**Requirement:**
Collect every line in the items below that contains the word "screenshot", and copy each of those lines in full.

⁂

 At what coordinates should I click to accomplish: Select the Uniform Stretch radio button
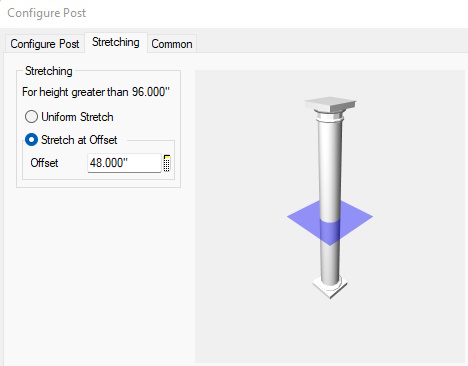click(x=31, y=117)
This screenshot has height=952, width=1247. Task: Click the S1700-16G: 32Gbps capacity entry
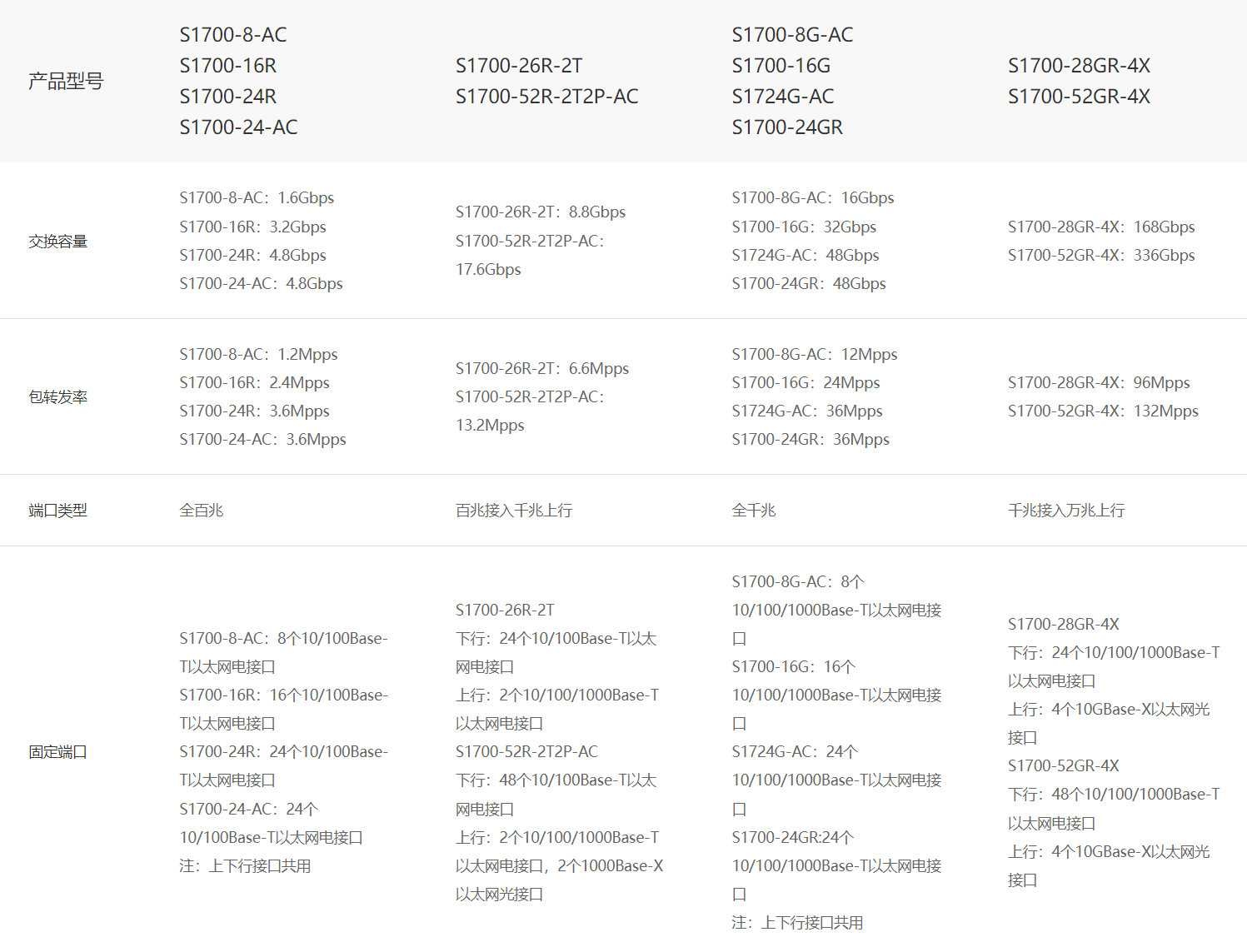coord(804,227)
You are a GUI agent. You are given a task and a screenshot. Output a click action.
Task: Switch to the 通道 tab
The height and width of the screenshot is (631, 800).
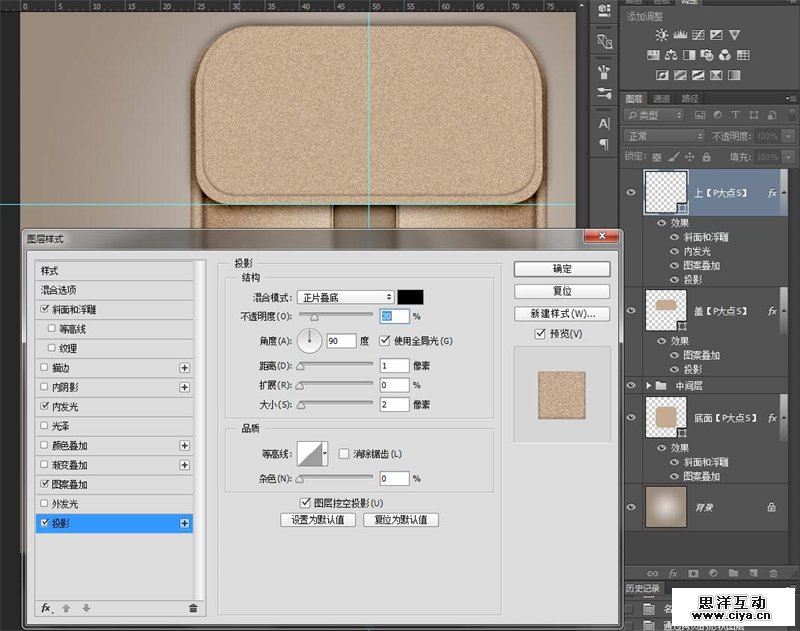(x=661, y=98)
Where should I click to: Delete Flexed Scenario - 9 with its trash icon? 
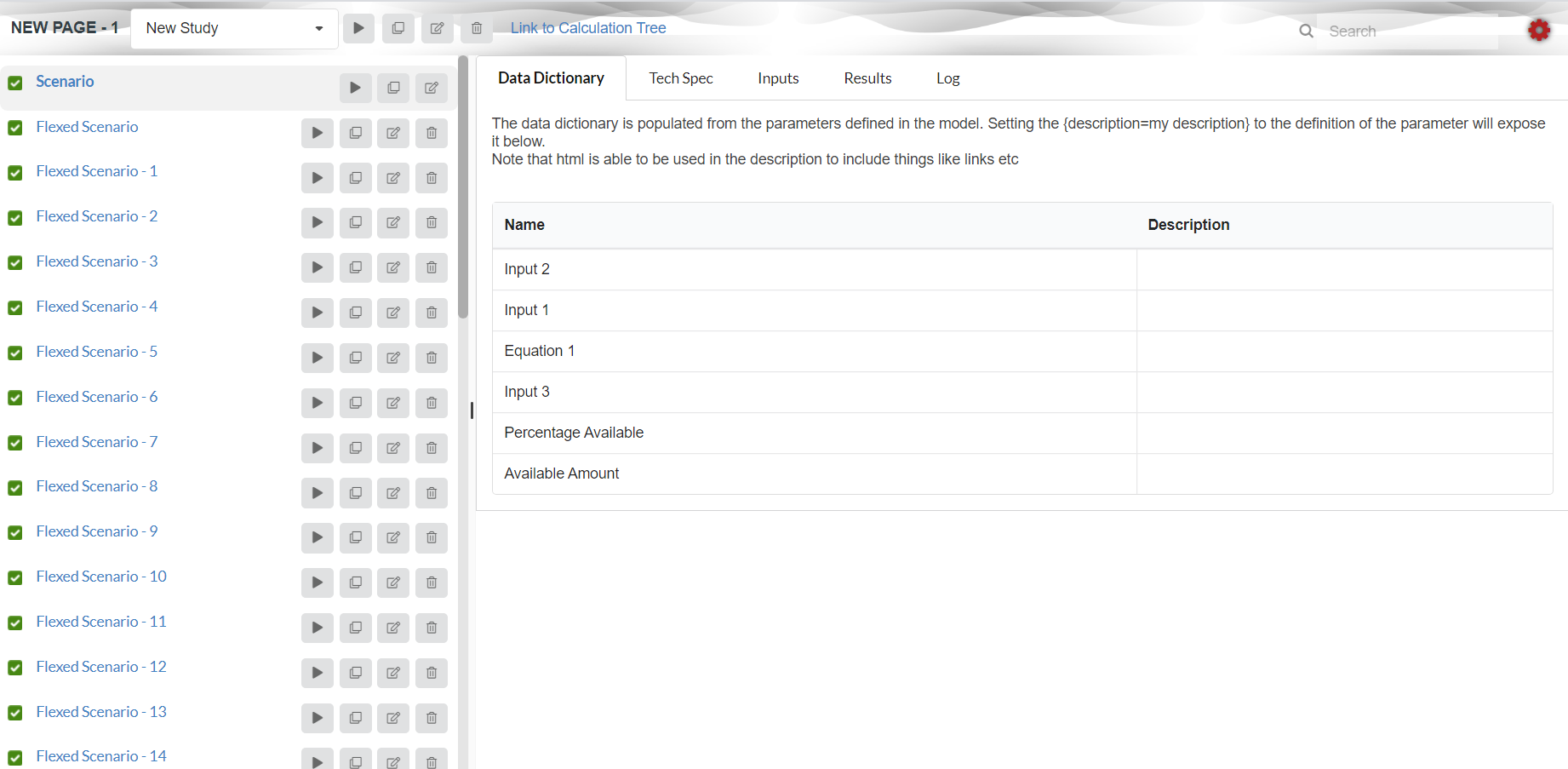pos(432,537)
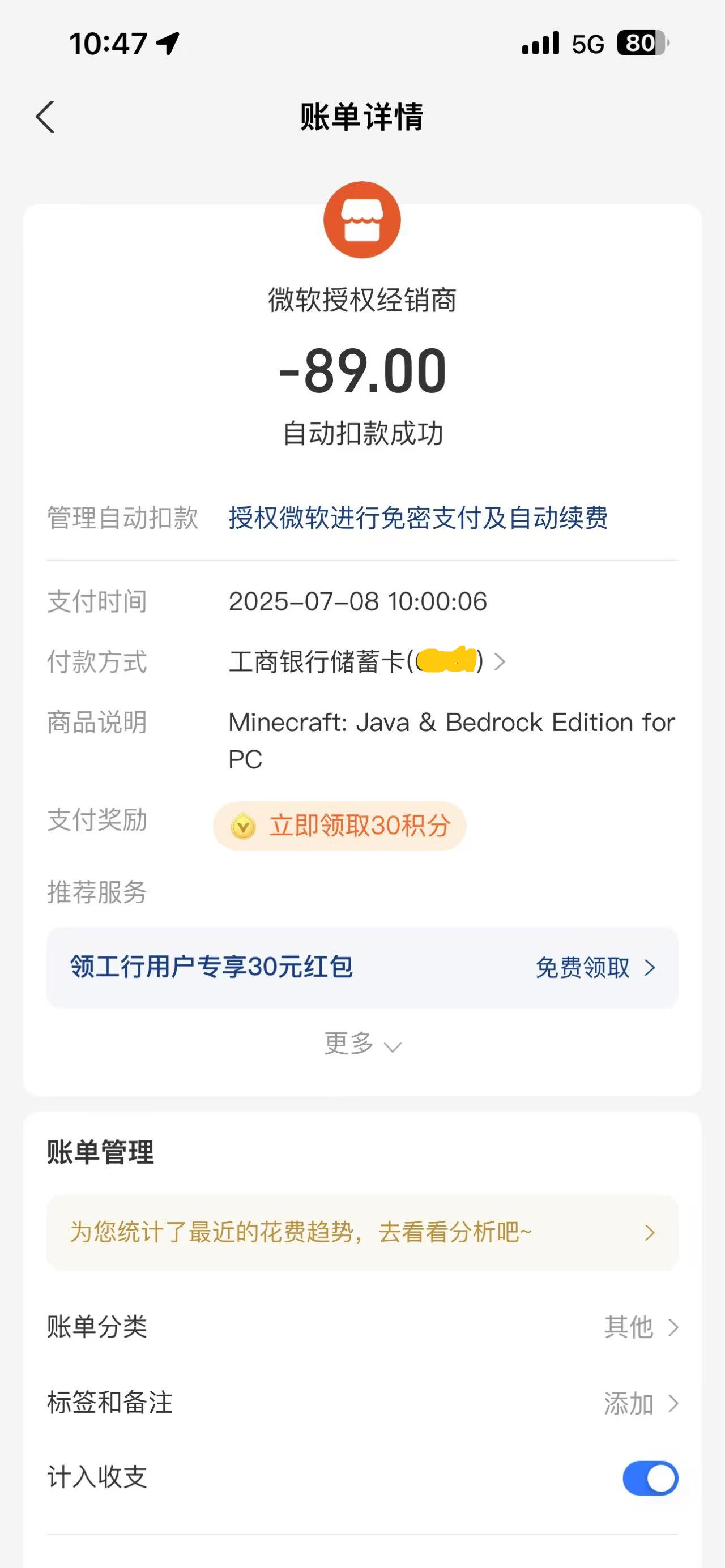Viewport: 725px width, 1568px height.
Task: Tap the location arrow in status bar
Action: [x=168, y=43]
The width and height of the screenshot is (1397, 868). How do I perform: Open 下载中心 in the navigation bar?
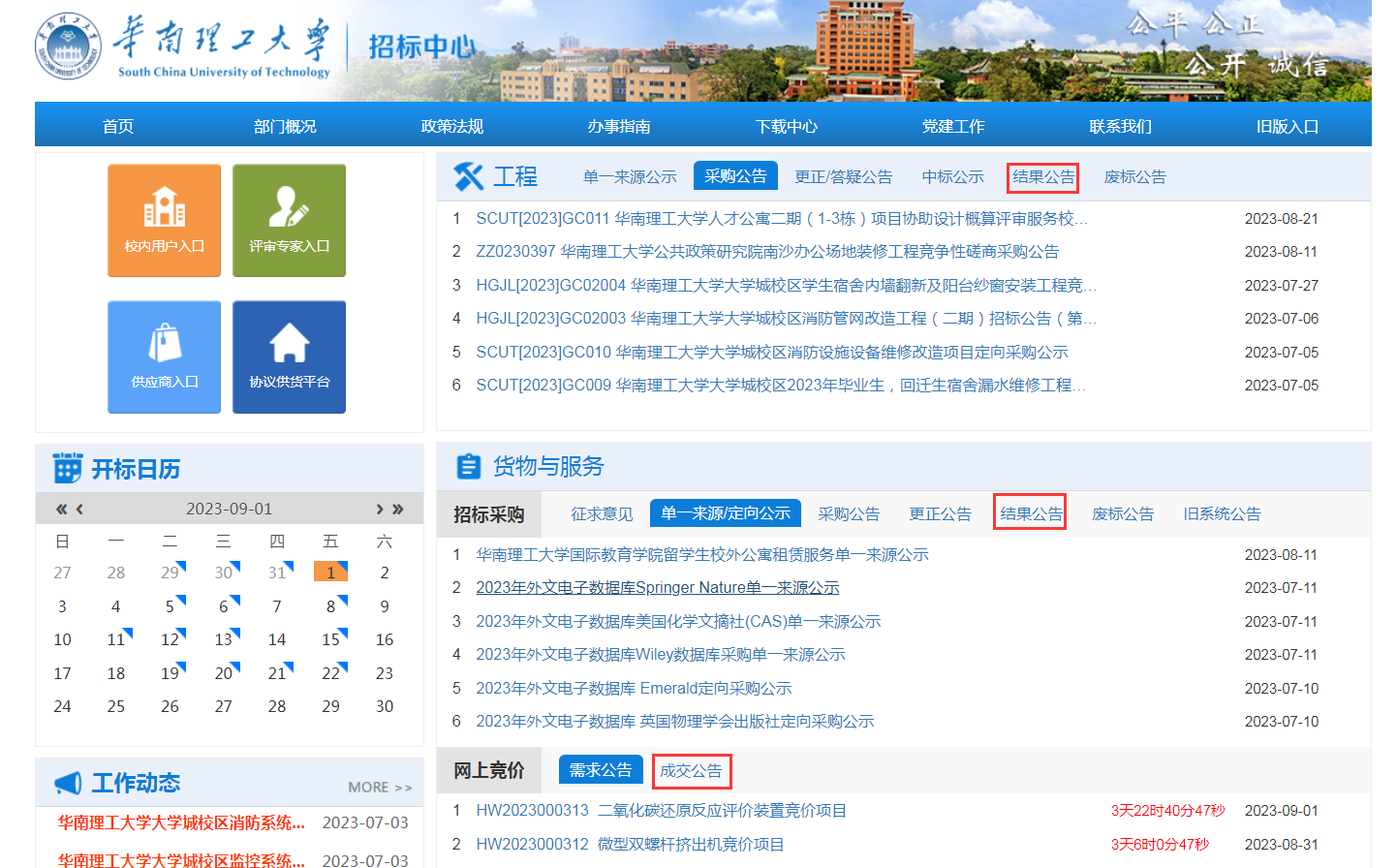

⁂

**Result below:**
This screenshot has height=952, width=1247. Task: Click the S1700-16G: 32Gbps capacity entry
You are a GUI agent. You are given a task and a screenshot. Output a click action.
The height and width of the screenshot is (631, 800).
The width and height of the screenshot is (1397, 868). How do I perform: Open 下载中心 in the navigation bar?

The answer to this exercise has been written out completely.